I tried two different college majors before I settled on politics at 22. I lived in Sydney, and then I moved to London. I flitted through more part-time jobs than I could count, and just as many shared apartments. I experimented with my style and wore outrageous outfits daily. I dated different people and made and lost contact with all kinds of friends and acquaintances.
The problem was, every time something didn’t work out, or I lost touch with someone, or stopped enjoying a job or a hobby, I became disheartened and disappointed. I wondered why the friends I’d met at 20 were no longer people I resonated with at 23, and I began to believe that I was the problem.
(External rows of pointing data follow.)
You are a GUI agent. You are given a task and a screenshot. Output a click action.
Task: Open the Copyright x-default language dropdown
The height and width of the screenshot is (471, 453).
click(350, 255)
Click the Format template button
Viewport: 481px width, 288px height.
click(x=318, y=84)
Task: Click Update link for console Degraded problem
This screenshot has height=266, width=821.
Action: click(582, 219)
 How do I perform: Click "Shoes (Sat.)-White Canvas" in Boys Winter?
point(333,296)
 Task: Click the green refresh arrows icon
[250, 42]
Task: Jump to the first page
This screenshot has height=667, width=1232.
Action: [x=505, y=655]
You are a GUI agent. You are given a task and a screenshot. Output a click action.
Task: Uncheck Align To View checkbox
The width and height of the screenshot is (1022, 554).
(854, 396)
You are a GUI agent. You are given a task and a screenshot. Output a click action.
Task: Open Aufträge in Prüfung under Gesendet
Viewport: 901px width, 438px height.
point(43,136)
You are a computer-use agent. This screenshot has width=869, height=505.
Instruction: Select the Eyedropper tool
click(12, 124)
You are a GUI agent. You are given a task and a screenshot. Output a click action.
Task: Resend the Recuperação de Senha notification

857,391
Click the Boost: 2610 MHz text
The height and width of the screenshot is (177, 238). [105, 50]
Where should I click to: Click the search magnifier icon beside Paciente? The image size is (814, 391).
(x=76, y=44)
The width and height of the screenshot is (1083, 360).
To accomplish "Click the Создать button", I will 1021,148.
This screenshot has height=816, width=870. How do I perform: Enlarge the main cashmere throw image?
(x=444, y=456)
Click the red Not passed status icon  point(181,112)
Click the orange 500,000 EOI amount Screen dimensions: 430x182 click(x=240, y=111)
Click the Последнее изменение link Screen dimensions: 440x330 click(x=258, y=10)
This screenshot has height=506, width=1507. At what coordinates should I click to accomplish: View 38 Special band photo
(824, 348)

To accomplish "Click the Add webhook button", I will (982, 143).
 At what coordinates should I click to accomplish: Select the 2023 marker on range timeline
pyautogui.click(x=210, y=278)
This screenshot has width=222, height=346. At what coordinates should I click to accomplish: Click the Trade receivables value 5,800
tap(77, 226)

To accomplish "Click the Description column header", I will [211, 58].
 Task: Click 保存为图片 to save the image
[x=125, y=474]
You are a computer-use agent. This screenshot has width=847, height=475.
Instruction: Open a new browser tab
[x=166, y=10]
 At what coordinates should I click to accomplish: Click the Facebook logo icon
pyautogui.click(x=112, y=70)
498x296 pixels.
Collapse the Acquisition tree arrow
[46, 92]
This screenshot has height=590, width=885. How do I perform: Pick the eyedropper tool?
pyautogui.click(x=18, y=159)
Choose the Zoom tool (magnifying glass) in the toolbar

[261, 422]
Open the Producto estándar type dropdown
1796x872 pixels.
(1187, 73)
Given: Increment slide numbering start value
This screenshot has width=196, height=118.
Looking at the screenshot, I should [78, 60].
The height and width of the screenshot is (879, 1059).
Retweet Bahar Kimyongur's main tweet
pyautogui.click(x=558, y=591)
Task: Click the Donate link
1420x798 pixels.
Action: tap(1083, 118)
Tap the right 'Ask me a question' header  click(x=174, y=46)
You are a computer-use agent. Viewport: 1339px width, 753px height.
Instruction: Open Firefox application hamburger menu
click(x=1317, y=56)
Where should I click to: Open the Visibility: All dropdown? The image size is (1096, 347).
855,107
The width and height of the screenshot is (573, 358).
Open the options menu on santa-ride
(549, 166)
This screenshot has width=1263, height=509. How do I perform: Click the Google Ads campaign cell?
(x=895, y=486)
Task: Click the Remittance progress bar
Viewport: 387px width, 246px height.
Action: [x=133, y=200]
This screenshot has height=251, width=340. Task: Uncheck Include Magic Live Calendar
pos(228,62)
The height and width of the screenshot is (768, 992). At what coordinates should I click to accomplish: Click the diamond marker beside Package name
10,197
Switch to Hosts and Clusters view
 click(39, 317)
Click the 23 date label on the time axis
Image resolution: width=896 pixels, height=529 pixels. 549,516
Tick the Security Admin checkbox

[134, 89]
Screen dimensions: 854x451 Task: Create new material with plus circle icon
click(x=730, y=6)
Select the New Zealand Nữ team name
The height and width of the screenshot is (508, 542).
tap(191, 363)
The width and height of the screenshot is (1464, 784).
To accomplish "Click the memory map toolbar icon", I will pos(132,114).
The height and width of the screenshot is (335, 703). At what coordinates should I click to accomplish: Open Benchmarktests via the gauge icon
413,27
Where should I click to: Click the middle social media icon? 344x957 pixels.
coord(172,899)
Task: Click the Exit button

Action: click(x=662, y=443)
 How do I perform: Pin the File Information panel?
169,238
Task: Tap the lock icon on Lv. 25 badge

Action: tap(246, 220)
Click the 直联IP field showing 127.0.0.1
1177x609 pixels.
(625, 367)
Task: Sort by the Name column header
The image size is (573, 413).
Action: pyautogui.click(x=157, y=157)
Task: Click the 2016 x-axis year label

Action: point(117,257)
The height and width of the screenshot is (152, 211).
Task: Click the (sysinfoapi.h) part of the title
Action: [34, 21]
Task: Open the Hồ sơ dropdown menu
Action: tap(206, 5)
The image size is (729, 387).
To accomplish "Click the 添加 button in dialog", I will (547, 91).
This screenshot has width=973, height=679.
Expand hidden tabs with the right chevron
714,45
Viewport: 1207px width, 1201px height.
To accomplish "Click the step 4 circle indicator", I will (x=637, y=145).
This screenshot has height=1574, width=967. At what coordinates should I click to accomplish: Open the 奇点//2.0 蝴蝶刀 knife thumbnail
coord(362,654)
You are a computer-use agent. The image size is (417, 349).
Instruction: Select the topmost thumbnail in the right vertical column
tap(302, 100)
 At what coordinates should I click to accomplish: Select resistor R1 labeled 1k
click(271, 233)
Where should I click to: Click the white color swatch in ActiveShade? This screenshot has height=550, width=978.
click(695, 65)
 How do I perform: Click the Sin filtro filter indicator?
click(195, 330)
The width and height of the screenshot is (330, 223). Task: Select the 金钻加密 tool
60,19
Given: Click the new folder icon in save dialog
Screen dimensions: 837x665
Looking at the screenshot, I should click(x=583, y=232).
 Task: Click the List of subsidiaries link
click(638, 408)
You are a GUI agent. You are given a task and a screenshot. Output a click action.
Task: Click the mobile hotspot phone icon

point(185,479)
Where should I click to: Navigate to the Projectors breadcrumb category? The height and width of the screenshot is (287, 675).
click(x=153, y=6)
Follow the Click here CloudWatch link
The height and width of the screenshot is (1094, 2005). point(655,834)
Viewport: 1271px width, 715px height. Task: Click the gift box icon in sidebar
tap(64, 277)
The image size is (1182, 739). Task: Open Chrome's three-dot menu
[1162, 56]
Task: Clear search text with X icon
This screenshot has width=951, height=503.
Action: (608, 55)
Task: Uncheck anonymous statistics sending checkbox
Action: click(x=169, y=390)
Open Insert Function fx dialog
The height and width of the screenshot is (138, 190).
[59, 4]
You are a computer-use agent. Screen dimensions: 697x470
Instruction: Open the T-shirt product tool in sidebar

Finally, in my mid-20s, when I was feeling particularly lost, a mentor of mine explained the concept of the “Age of Temporariness.” Basically, during the ages of 18-24, it’s common for friends, jobs, romantic relationships, and life circumstances in general, to be fleeting. People, places, and things just don’t tend to stick around, so this time in our lives can often be defined by how temporary everything can be. Suddenly, everything I was feeling made sense.
I can’t explain the relief I felt when I first heard of this concept. I finally felt normal and for the first time in a long time, I was able to look back on my early 20s without shame or regret. I realized that the sudden changes in my life and the lack of stability and foundation were perfectly normal for my age.
It wasn’t because I was crazy, chaotic, or lacked discipline. There wasn’t anything wrong with me for losing touch with friends who weren’t right for me, it was just a necessary part of finding the people I do connect with. Everything that didn’t work out gave me more clarity on what I truly wanted.
Those years of my life were a time for me to try everything, with no judgment or expectations as to the outcome. How else would I know what I like and what I don’t? How else was I meant to grow? I realized that rightly so, I had made the priority of my early 20s getting to know the most important person in my life: myself.
In hindsight, I understand that the key to navigating this temporary state of being, in order to avoid the sadness and disappointment I often felt, is simply to work towards acceptance. I began to practice gratitude and detachment through journaling, meditation, and mindfulness. In particular, introducing journaling into my life has been a godsend and allowed me to find clarity in times when it felt like so many things were coming and going. I learned to view rejection as redirection. I began to feel grateful for everything that came into my life, but also for everything that left too.
I learned to look for the lessons in different situations and not to stick around if something doesn’t feel right. I no longer force friendships or relationships if I don’t feel a connection — it doesn’t matter how long I’ve known someone. I’m allowed to change and move on, and so are they. I accept where others are on their own journey and I send them love or a prayer and let them go.
I lost some great things during these years and also encountered some not-so-great things, but the opposite is also true. I learned to get comfortable with goodbyes and countless new beginnings and found joy and faith in the belief that I’m endlessly creating my own life. I realized that there’s no time for shame, regret, or second-guessing.
Now, I am grateful for everything that comes my way and I have learned to say a big, wholehearted “thank you, next” if and when it leaves again.